■ PROBLEM: Apart from the images, the records below need to be copied exactly.

■ Collected data entries:

▬▬▬

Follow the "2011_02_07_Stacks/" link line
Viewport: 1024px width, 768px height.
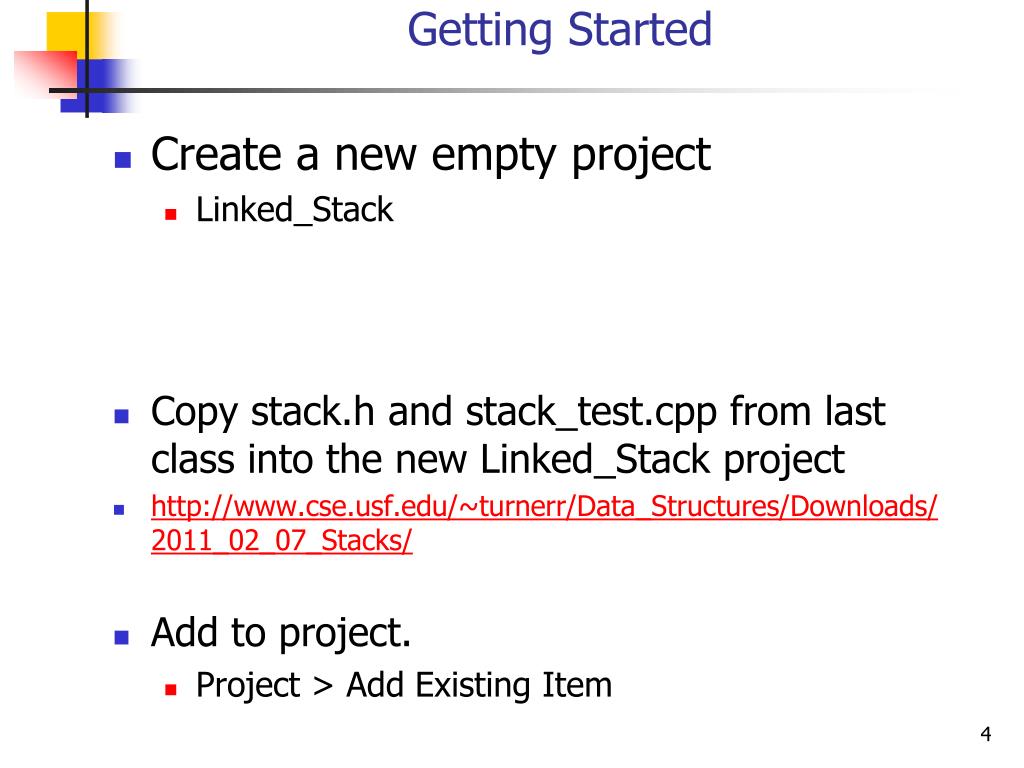281,541

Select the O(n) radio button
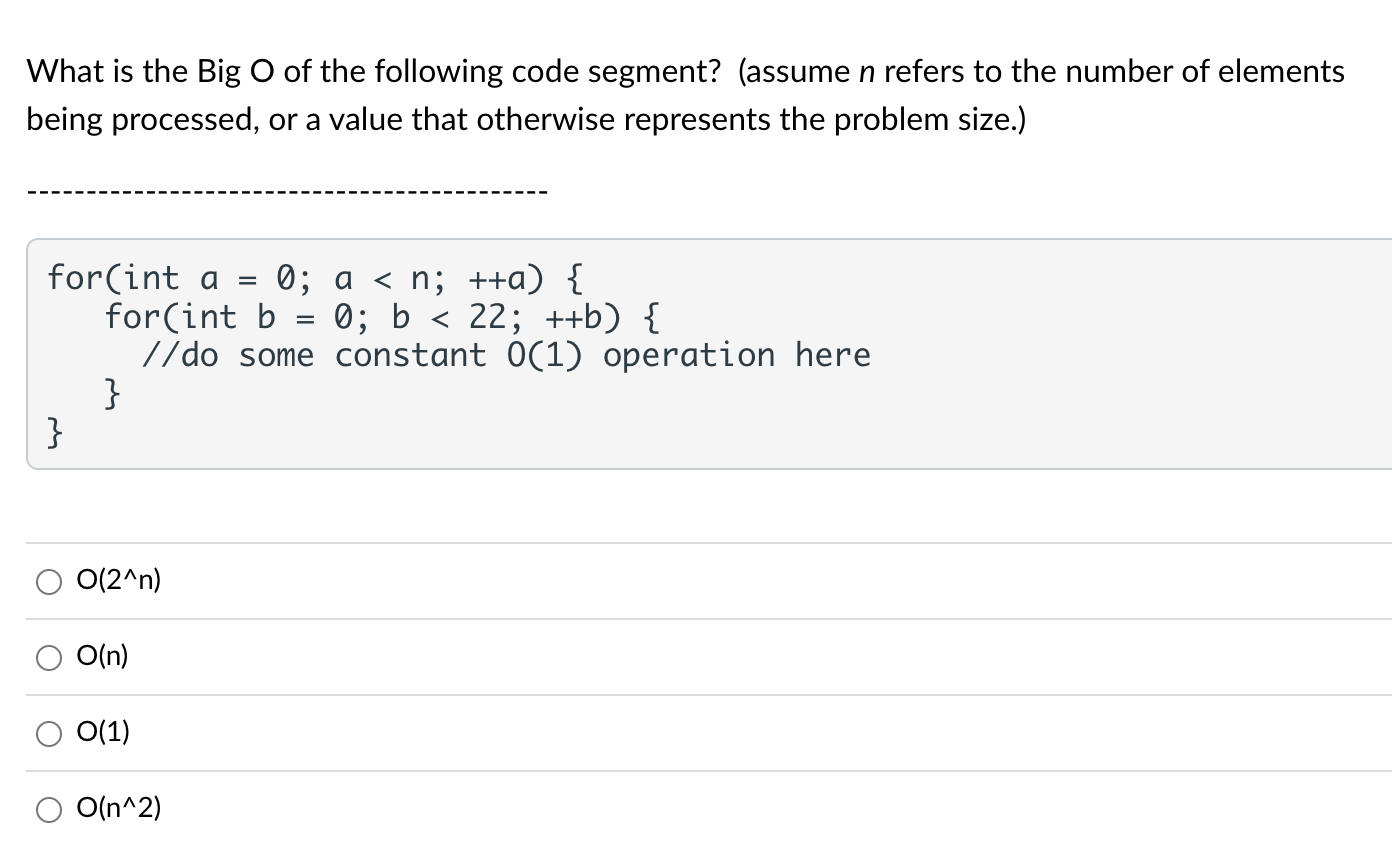[x=48, y=656]
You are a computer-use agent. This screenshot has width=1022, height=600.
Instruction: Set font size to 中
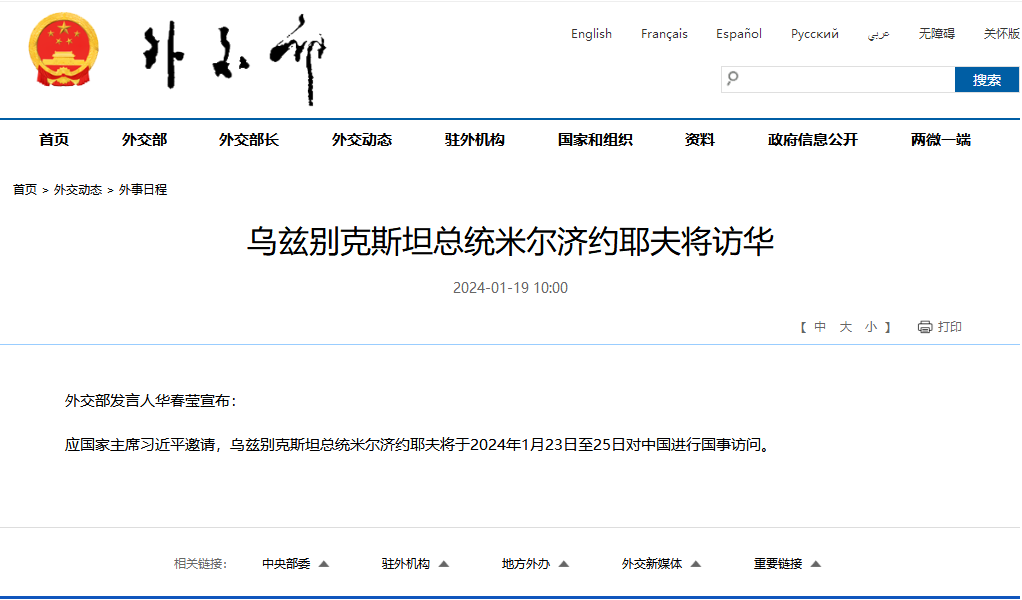coord(820,327)
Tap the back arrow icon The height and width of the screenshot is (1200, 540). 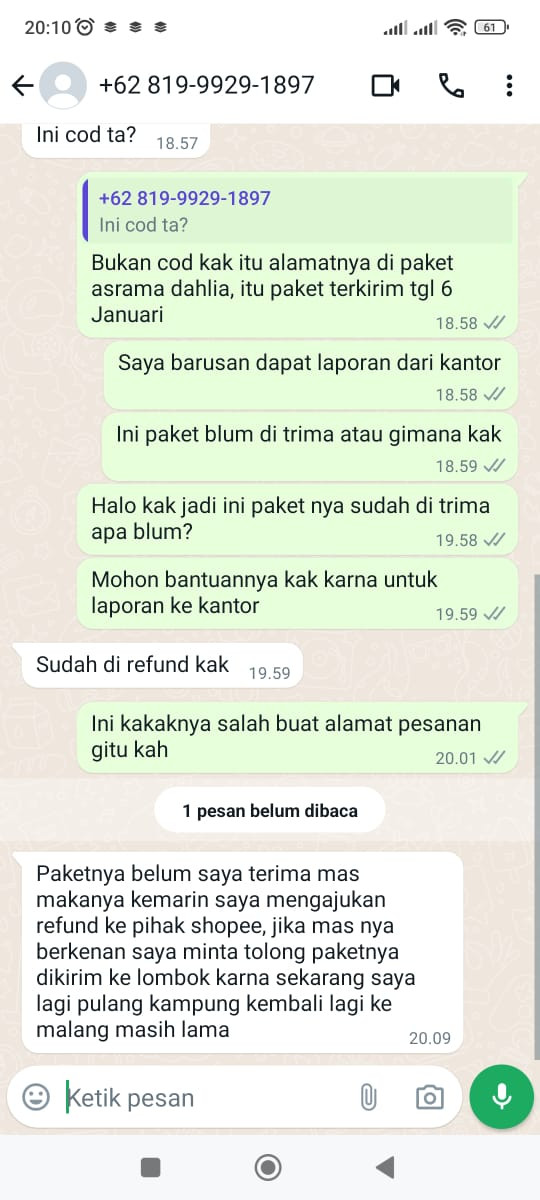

▬▬▬

■ EXPECTED ANSWER:
Follow the "2011_02_07_Stacks/" link line
Viewport: 1024px width, 768px height.
281,541

Select the O(n) radio button
[x=48, y=656]
You are a computer-use agent. This screenshot has width=1022, height=600.
Instruction: Set font size to 中
coord(820,327)
Tap the back arrow icon The height and width of the screenshot is (1200, 540). 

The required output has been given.